EXERCISE GOAL -
Leaving out all pictures, retype the records exactly.

(Collected data)
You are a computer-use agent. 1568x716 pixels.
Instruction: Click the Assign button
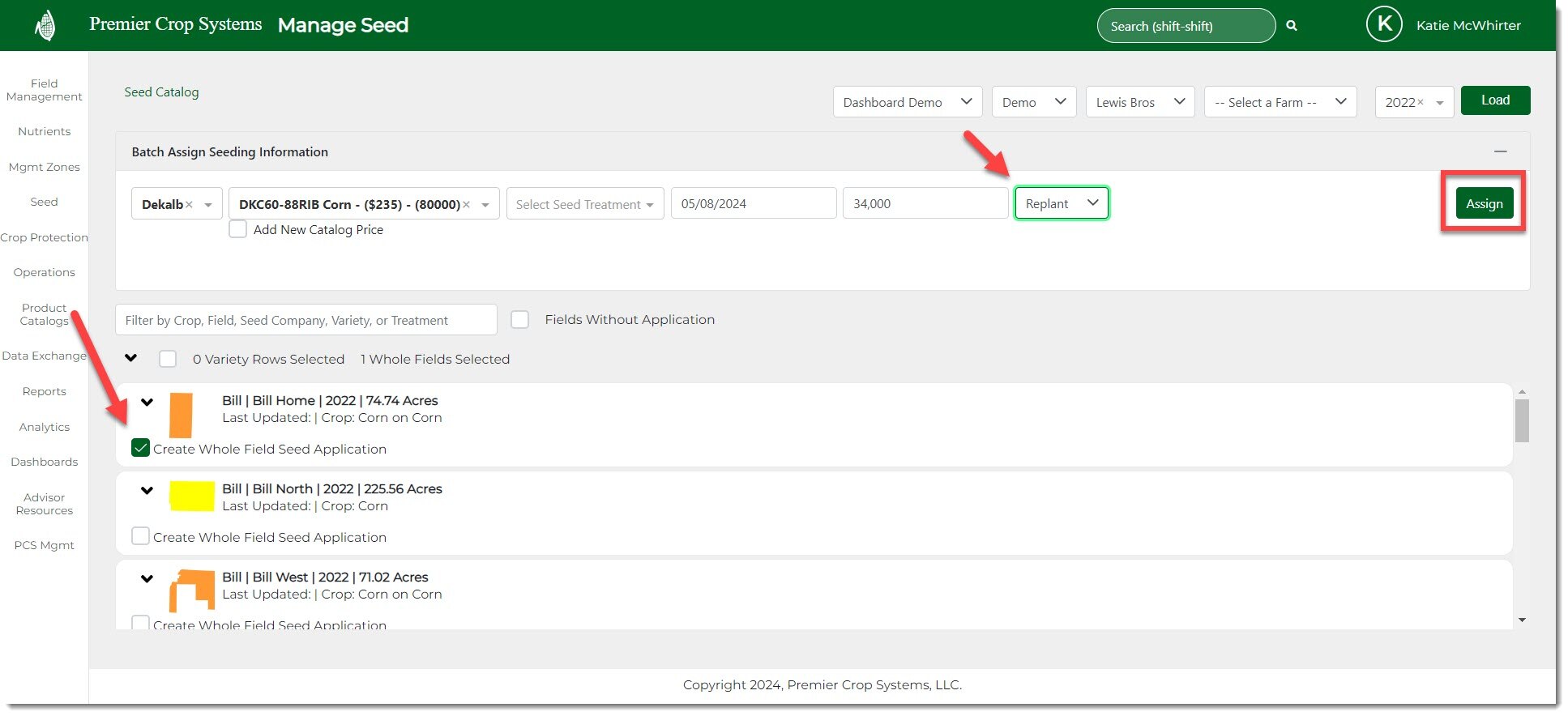(x=1483, y=204)
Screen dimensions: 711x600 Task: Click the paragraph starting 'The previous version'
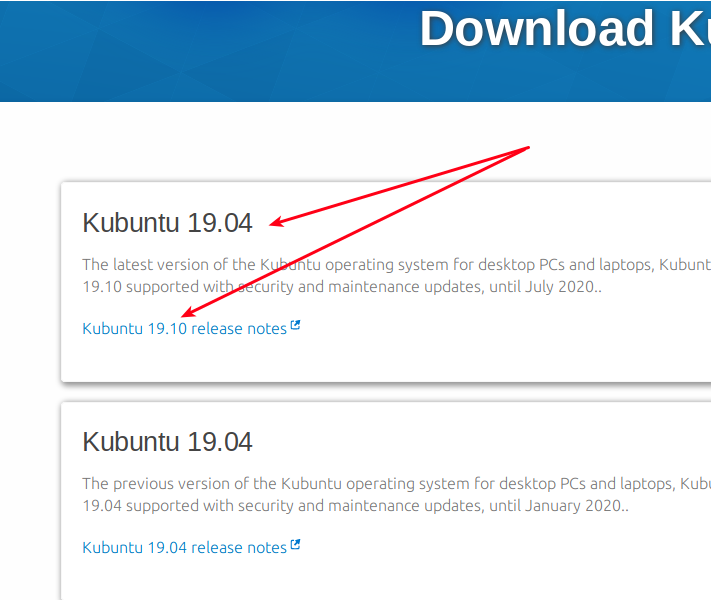(396, 495)
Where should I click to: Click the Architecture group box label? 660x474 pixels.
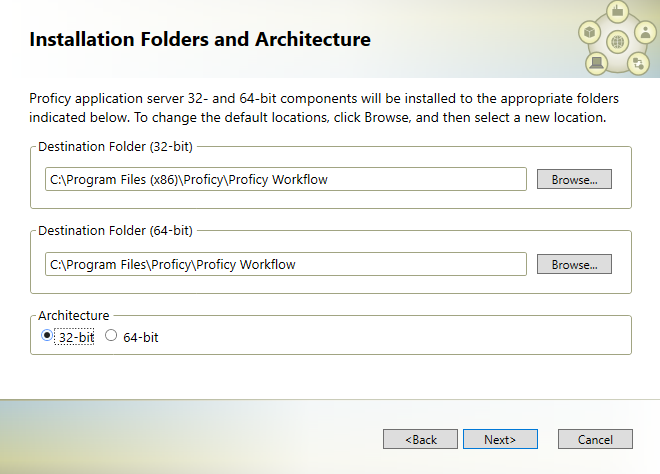point(74,315)
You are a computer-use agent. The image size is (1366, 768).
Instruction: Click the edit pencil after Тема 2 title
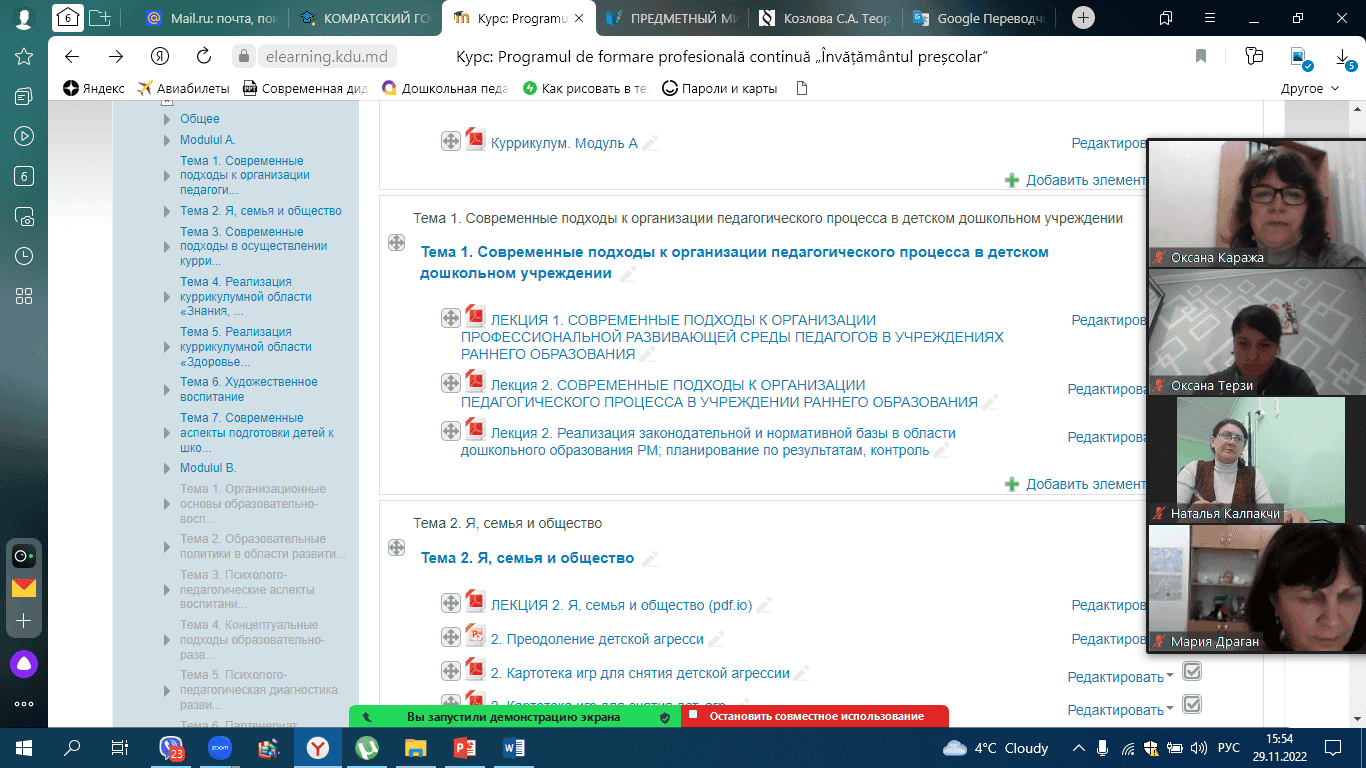coord(650,559)
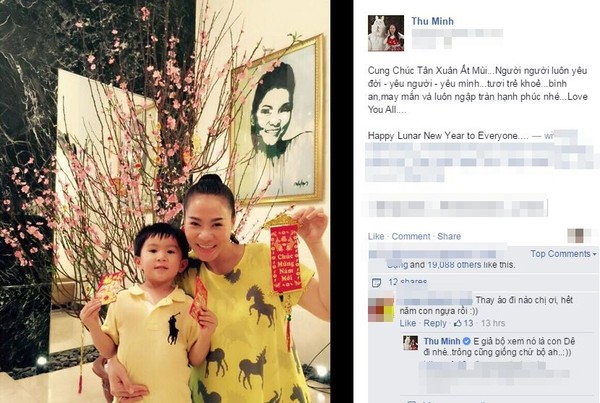Like the Lunar New Year post
The height and width of the screenshot is (403, 600).
tap(376, 237)
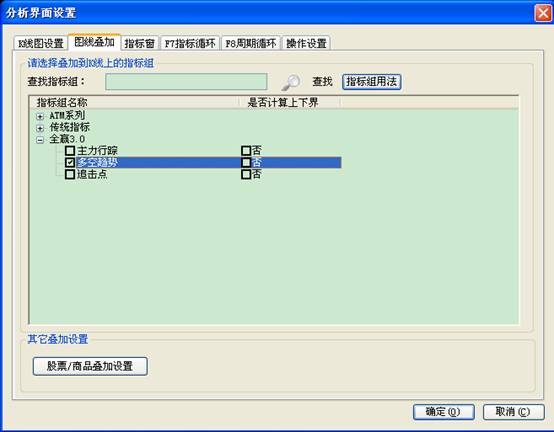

TASK RESPONSE -
You are a computer-use agent. 1568x716 pixels.
Instruction: Click the Assign button
(x=1483, y=204)
Screen dimensions: 711x600 Task: Click the paragraph starting 'The previous version'
(396, 495)
Where should I click to: Click the Architecture group box label? 660x474 pixels.
point(74,315)
You are a computer-use agent. The image size is (1366, 768).
Instruction: Click the edit pencil after Тема 2 title
coord(650,559)
Like the Lunar New Year post
The height and width of the screenshot is (403, 600).
tap(376, 237)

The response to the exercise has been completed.